Represented by Head, Energy Desk of Wema Bank, Segun Oderinde, the CEO of the bank, Segun Olaketuyi, stated that PIGB is to separate the minister from the industry and the industry from the minister.
“PIB is to ensure that producers must key their supply obligations on gas. This is an opportunity because over 28 percent of banking sector loans portfolio was devoted to the oil and gas sector,” he said.
President, Business School, Netherlands, Mr. Baale added that Nigerians “should not only be excited by the level of progress being made on the bill but also look for opportunities that the bill comes up with.”
His view was corroborated by the Chairman, of the Island Club, Mr.
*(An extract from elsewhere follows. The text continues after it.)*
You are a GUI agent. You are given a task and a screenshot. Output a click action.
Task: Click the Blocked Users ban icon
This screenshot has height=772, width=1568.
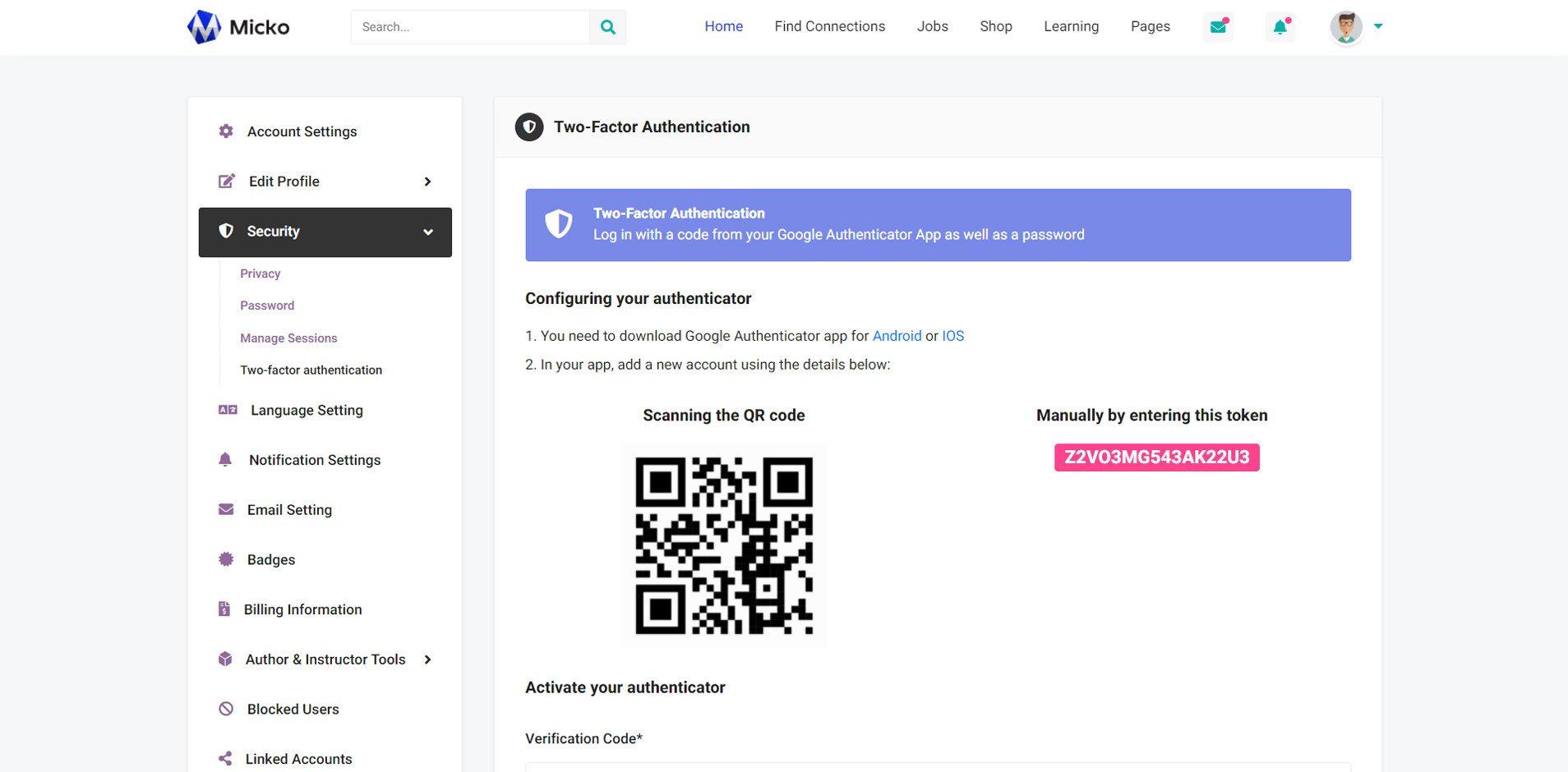click(x=226, y=709)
Banji Oladapo, who maintained that members of Island club are already working round-the-clock to take full advantage of the opportunities inherent in the PIGB.
Delivering a lecture entitled: “The Petroleum Industry Bill- Opportunities and Challenges,” Chief Anthony Idigbe, SAN said that the PIGB has obvious drawbacks.
“Presently, only the first fragment of the PIB has been passed by the Senate, i.e. the PIGB. It must be observed that the PIGB only deals with the one aspect of the PIB, that is the governance and institutional framework of the Nigerian Petroleum industry, and as such would not deliver the full benefits of the intended reforms except if the other aspects of the PIB such as the Petroleum Host Community Fund and Petroleum Fiscal Regime were also passed into law.
“For instance, we know that one of the major challenges facing the Nigerian petroleum industry is host community and Niger Delta issues. Until the recent peace diplomacy to the oil region by the Acting President, Yemi Osinbajo, the militant attacks in the Niger Delta led to significant amounts of shut-in production at onshore and shallow offshore fields and frequent declaration of force majeure by oil and gas companies in Nigeria,” the legal luminary said.
This, Idigbe continued, had led to drastic decline in revenue projections and crude oil barrels for 2016 to 2018 from 2.2mbpd-2.5mbpd down to a mere 1.5mbpd in 2016, thereby worsening Nigeria’s economic crisis and pushing the country deeper into recession, exchange rate crisis, and stagflation. “Therefore, it is important that any legislation to address the challenges in the Nigerian oil and gas industry must make provisions on how to effectively address the Petroleum Host community issues,” he said.
Similarly, he added that the non-inclusion of the Petroleum Fiscal Regimes aspect of the Petroleum Industry Bill (PIB) may mean that investors will continue to adopt a wait and see attitude, refraining from making any new major investment decision in Nigeria.
“The fact is that it is the Fiscal Regime aspect of the PIB that will guide the final decision of investors on how much to invest in the Nigerian petroleum sector as it has a direct impact on the economics of the investments in the Nigerian oil and gas sector vis-a-vis other Petroleum host countries. This aspect is, therefore, very critical!”
“I adopt the view of a writer on the issue of the prolonged evolution of the PIB to say that progress is better than perfection. This fits perfectly when one thinks of the several attempts that have been made in the past to pass the almighty PIB. In line with recommendations made by various stakeholders, the government has decided to break it up and pass it in parts. While the version approved by the Senate is not perfect by any means, it is progress nonetheless – which is what we need in Nigeria right now,” he concluded.